While talking to a source, who is a beautician and also involved in politics, she began to mention books she’s read on the inception of Black beauty salons, and suggested I pick them up as well. One being Beauty Shop Politics: African American Women's Activism in the Beauty Industry by Tiffany M. Gill (@SableVictorian on Twitter).
Just a few pages into Beauty Shop Politics (really only TWO pages), it became abundantly clear how overlooked the role of these spaces, and the women who started them, played in the civil rights movement and politics. They helped to fund political groups, and according to Gill, beauticians were some of the most active members of Marcus Garvey’s Universal Negro Improvement Association. They were also leaders in their own right.

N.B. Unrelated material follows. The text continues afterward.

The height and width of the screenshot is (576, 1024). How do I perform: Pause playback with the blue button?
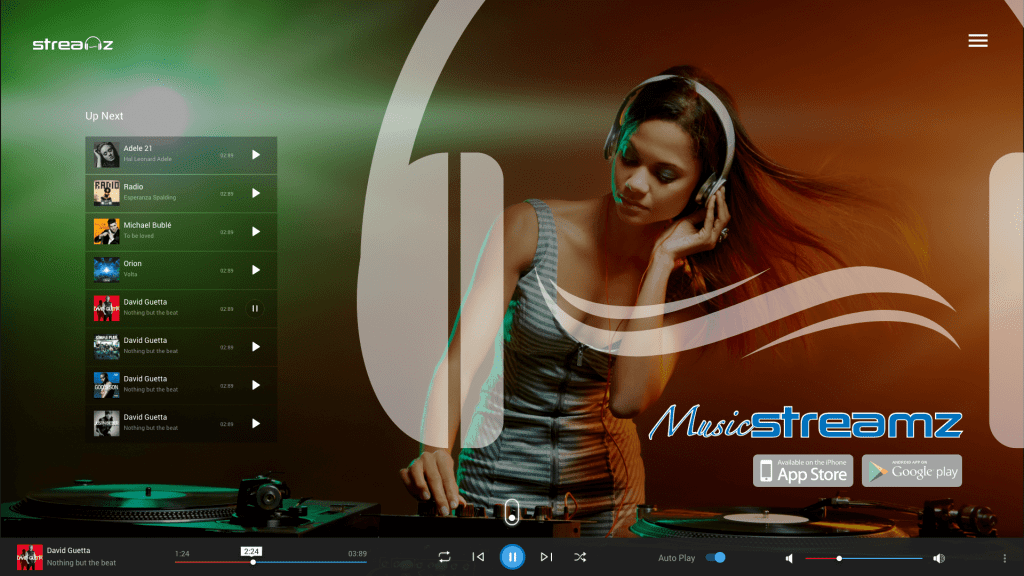point(512,557)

Even as a young women growing up and going to salons (my mom was a hair stylist, but I still frequented salons in Buffalo, NY), I need to go back and reframe the way I think of salons. Then, expand on it. Salons are not only territories of style and empowerment and a place to gossip. They’re a way for Black women to become entrepreneurs. We know about the life of Madam C. J. Walker, who became a millionaire from her hair care line. But what about the young woman Mississippi who started a hair salon that enabled her to support her family? Or sales agents, beauty culturists as they were called, trained on how to use and sell “The Walker System”? Their stories tell a collective one of how Black people aimed to create economic freedom. Speeding up to today, I think about beauticians and hair care brands that use the Wild West of Instagram to build a customer base and make a living.
As I read more books about salons and barbershops throughout American history, my question becomes: how can I build on these stories?
I’ll keep you posted.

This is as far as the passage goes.